Hi John,

Hao_L_ · ‎08-29-2015

MIC requires strict 64Byte data alignment to utilize vpu, but why? I found Sparc also have such an requirement. But other multi-core CPU can handle unaligned data.

As MIC can automatically vectorize a for loop of data(with compiler optimization), what if the data is unaligned in this case? will the auto optimization still work? if yes, how?

MODIFIED CONTENT:

I would like to clarify my problem here.

I am trying to implement sort merge join on MIC by using simd. But when I implement the merge phase, I find some of sorted data are unaligned, so I am confused if there is any way to merge unaligned data by using simd instructions.

I wrote a bitonic sort which has reported performs good performance by using simd on CPU, this is why I try to use intrinsic to implement merge in a consistent way. But so far the sort phase only report 1.3x faster than scalar sort, my current code does not use prefetch and huge page, but this performance still too slow compared with theoretical performance. I may try to do some optimization and give a report later in the forum.

TimP · ‎08-29-2015

This is too broad a topic for a full answer here. The difference between host and future Mic should narrow with adoption of avx512. You can find published examples where host requires alignment for vectorization.

jimdempseyatthecove · ‎08-30-2015

>>As MIC can automatically vectorize a for loop of data(with compiler optimization), what if the data is unaligned in this case? will the auto optimization still work? if yes, how?

In general terms, after the compiler has determined a given loop is a candidate for vectorization (payback to vectorize a loop with arrays of unknown alignment), it inserts loop preamble code that test for array alignment, and if (when) alignment not met, the preamble code further analyses the array alignment to see if they can be made aligned by executing a few iterations using scalar instructions. If it cannot, it performs the entire loop using scalar instructions. However, if alignment can be attained, then the first few iterations are performed using scalar instructions until alignment is made, then the remainder (or most of the remainder of the loop that can be) is performed with vector instructions, then if anything left over, it is done using scalar instructions.

The code to work around the misaligned data is NOT insignificant. Therefore it behooves you to align your data. The little effort you put into your program to ensure alignment is well worth it.

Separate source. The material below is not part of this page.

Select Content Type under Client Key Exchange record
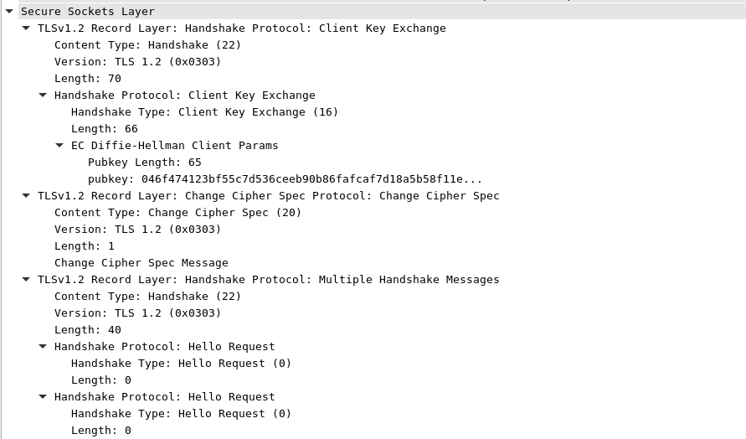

For CPU designs that permit use of unaligned vectors, the unaligned load and stores take longer to perform. Therefore, even on these architectures, it may be beneficial for the compiler to perform the work described in the prior paragraph. Therefore it behooves you to align your data.

Jim Dempsey

McCalpinJohn · ‎08-30-2015

Xeon Phi does not require strict alignment to use the VPU!

It requires strict alignment to use memory operands with arithmetic instructions -- just like SSE requires.

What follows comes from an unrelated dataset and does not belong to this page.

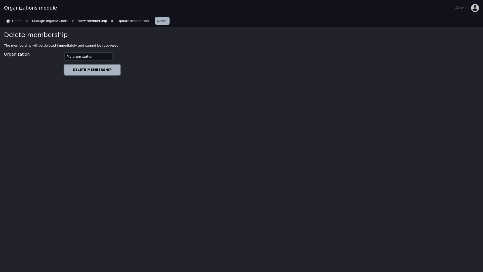This screenshot has height=272, width=483.
Task: Select Update information in breadcrumb
Action: (x=133, y=21)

Xeon Phi uses a pair of instructions (VLOADUNPACKLO + VLOADUNPACKHI) to load unaligned data into a register, while early SSE implementations could use a single instruction (typically MOVUPS). BUT, the MOVUPS instruction ran at 1/2 the speed of the aligned MOVAPS instruction on Pentium II, Pentium III, Pentium M, and Core 2 (both Merom and Wolfdale). It was only with Nehalem/Westmere that the unaligned loads became as fast as the aligned loads in the common cases, and only with Sandy Bridge/Ivy Bridge that the unaligned loads became as fast as the aligned loads in all cases (except page crossings, if I recall correctly).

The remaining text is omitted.